A briga entre bancos tradicionais e exchanges de Bitcoin continua acirrada no Brasil.

E, no mais recente episódio desta disputa, a Caixa Econômica Federal encerrou a Conta Corrente da exchange chilena com atuação no Brasil, CryptoMarket.

“Foram de três anos de relacionamento comercial, possuindo, além da conta corrente, vários outros produtos financeiros contratados com o banco”, declarou a exchange.

Encerramento pegou empresa de surpresa

Segundo um comunicado encaminhado ao Cointelegraph a CryptoMarket declarou que o encerramento pegou a empresa de surpresa.

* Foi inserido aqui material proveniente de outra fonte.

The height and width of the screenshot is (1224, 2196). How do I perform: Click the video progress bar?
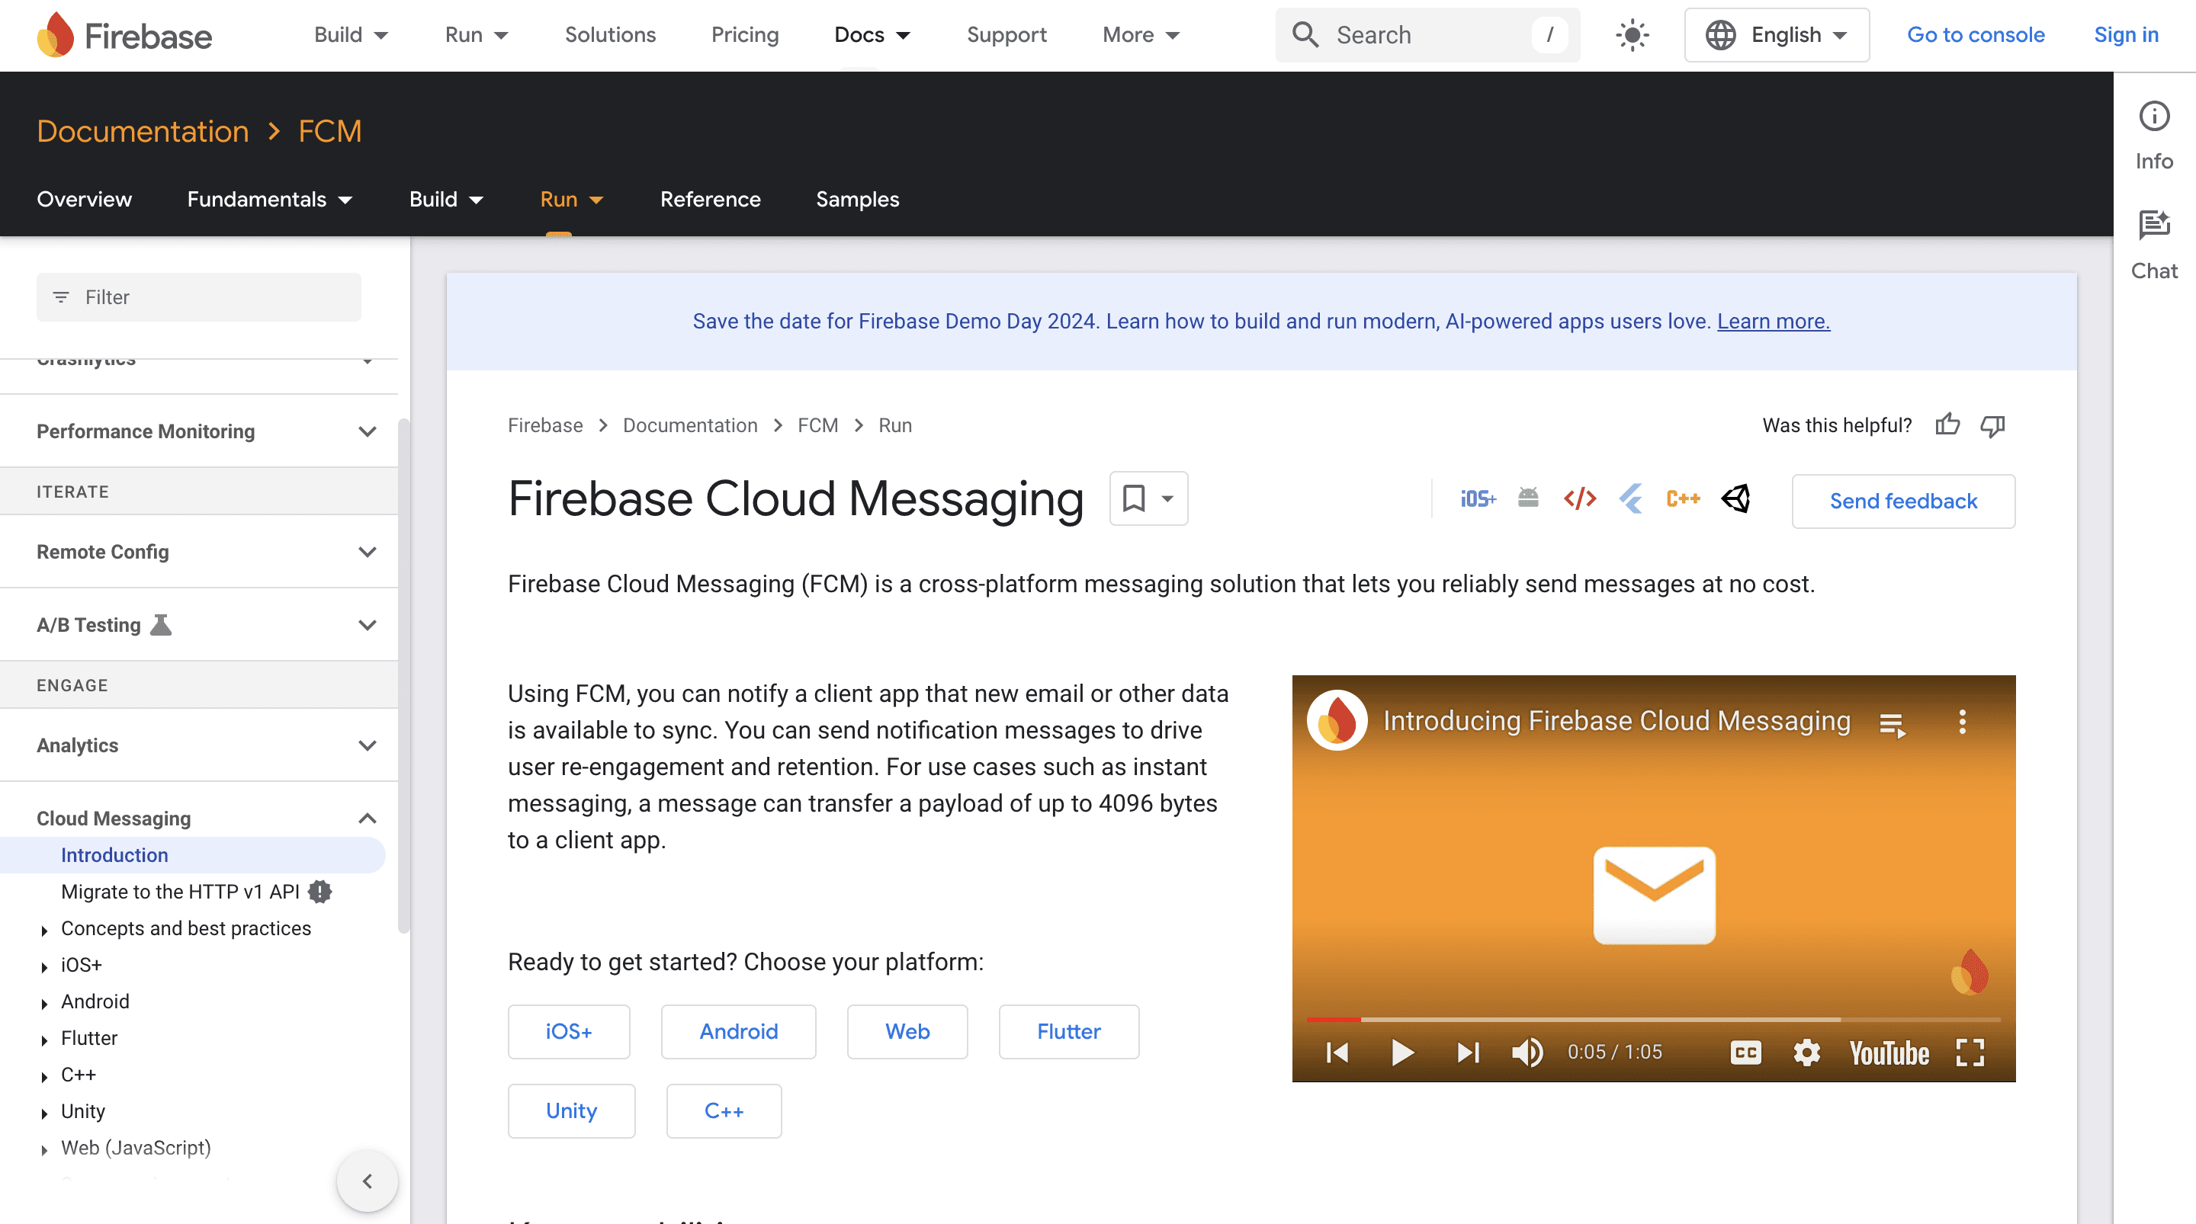tap(1653, 1019)
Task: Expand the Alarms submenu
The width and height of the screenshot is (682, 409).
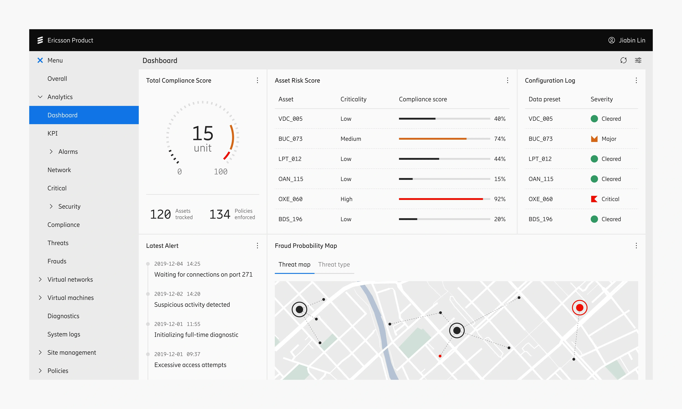Action: 51,152
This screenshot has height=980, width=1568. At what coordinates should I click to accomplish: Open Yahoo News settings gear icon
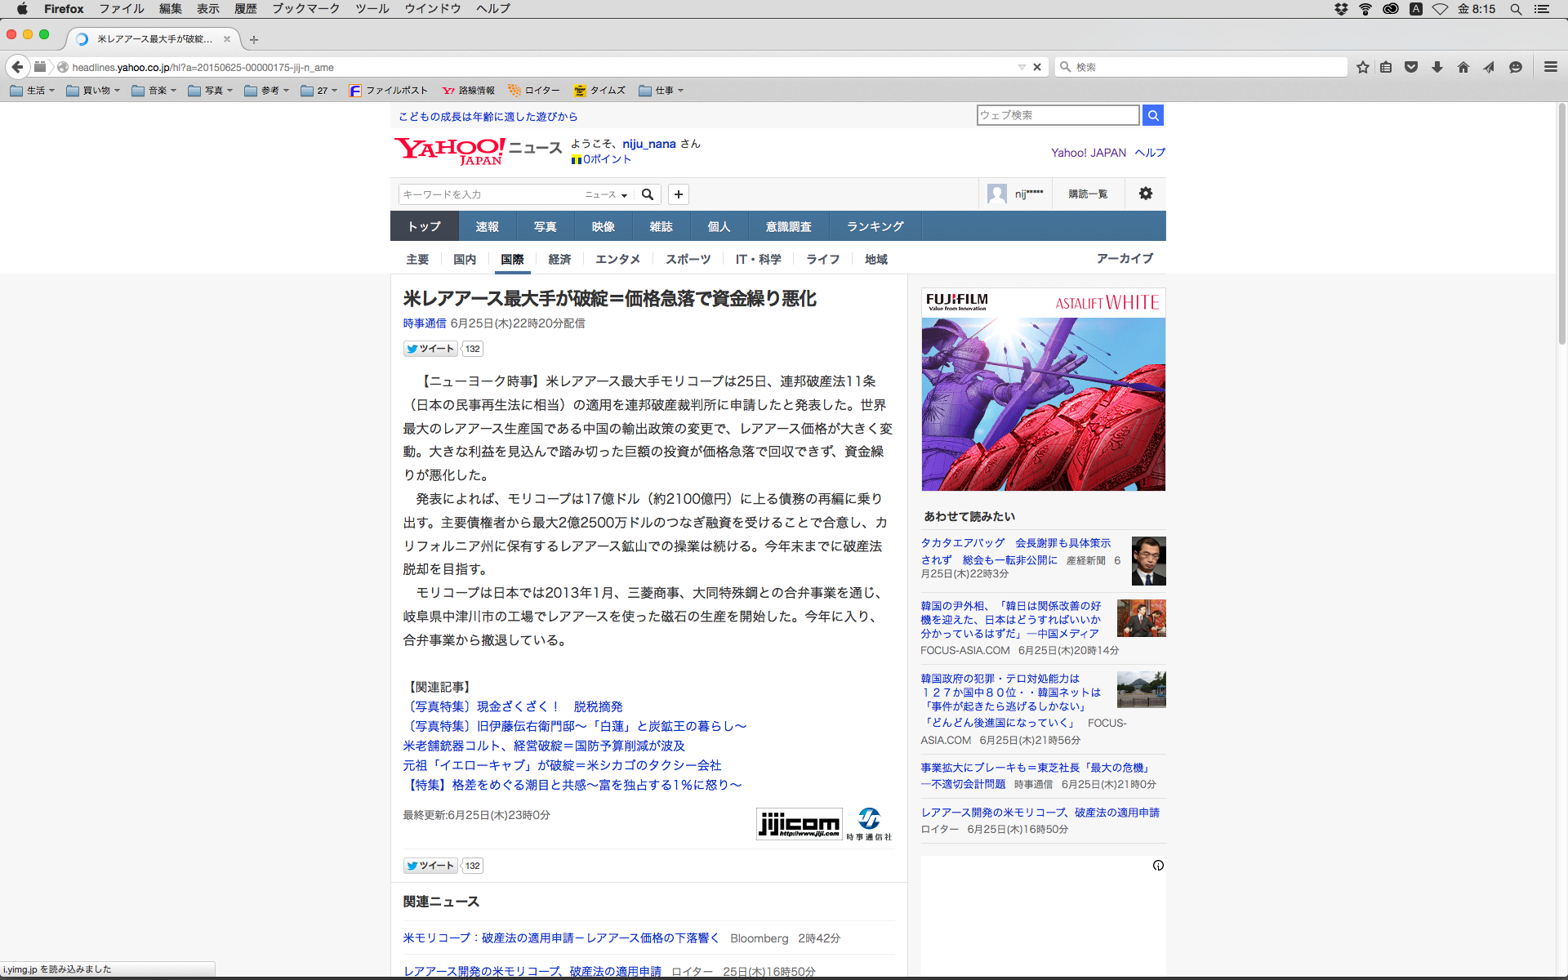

Embora não tenha informado os motivos para o encerramento da conta bancária, a Caixa comunicou a CryptoMarket com 15 dias de antecedência.

Porém segundo a CryptoMarket, logo depois do comunicado os acessos a conta estavam inativos.

“O fato nos surpreendeu ainda mais quando, ao tentar acessar a conta bancária no dia seguinte, nos deparamos com a conta já encerrada e o saldo bloqueado.”, disse.

Falta de transparência

Ainda segundo a empresa de Bitcoin, tais medidas foram tomadas sem que a exchange tenha tido acesso a informações mínimas e transparentes por parte da instituição.

“Atitude que entendemos ser abusiva e contrária às normas aplicáveis”,reforçou.

Segundo a empresa, além de cumprir com todos os requisitos legais para seu funcionamento, a exchange possui licença internacional para funcionar como Exchange e Custódia de Criptomoedas.

“Por nossa presença global, temos um alto padrão de KYC e AML, que aplicamos de acordo com a legislação européia sempre considerando as particularidades do Brasil, e dos demais países onde temos mercado aberto”, afirmou.

Justiça

A empresa comunicou ao Cointelegraph que deve recorrer judicialmente da decisão.

“O processo ainda está em fase inicial e as decisões proferidas são de caráter provisório e representam mera análise preliminar, além de sujeitas a recurso”, disse.

Ainda segundo a CryptoMarket a empresa passou pelo menos problema no Chile.

“Tivemos uma experiência similar na nossa filial no Chile, onde o Tribunal decidiu a nosso favor e os bancos foram obrigados a reabrir as nossas contas bancárias. Esperamos que no Brasil também haja uma decisão favorável, considerando todos os fatos. Isso não nos desanima. Seguiremos na luta pelo que acreditamos: um mundo mais justo, onde qualquer cidadão possa ter acesso ao sistema financeiro”, comentou Denise Valdivia, diretora global da CryptoMarket.

Fechamento da conta

Segundo a empresa ela ainda esta mensurando o impacto causado pelo fehcamento da conta mas que os usuários não serão prejudicados.

“Internamente, já agimos para que nossos usuários não sejam impactados diretamente, pois nosso compromisso é sempre proporcionar a melhor experiência”

Processo

No Conselho Administrativo de Defesa Econômica (CADE) há um processo das exchanges de Bitcoin contra os bancos.

O processo pede que seja aberto um Inquérito Administrativo para apurar se bancos praticam atos anticoncorrenciais ao fechar conta corrente de exchanges de Bitcoin será reaberto pela instituição.

O Processo aberto em 2018 pela Associação Brasileira de Criptoeconomia e Blockchain (ABCB) já tinha sido julgado pela Superintendência Geral do CADE.

Na decisão a SG havia declarado que os bancos poderiam fechar a conta corrente das exchanges desde que um comunicado fosse encaminhado com 30 dias de antecedência.

No entanto em 13 de maio, a Conselheira Lenisa Rodrigues Prado, rejeitou todos os argumentos usados pelo SG do CADE e pediu que fosse aberto um Processo Administrativo sobre a questão.

Assim, o CADE acabou revendo a decisão da SG que autorizava os bancos a encerrar contas e determinou que o processo seja novamente analisado.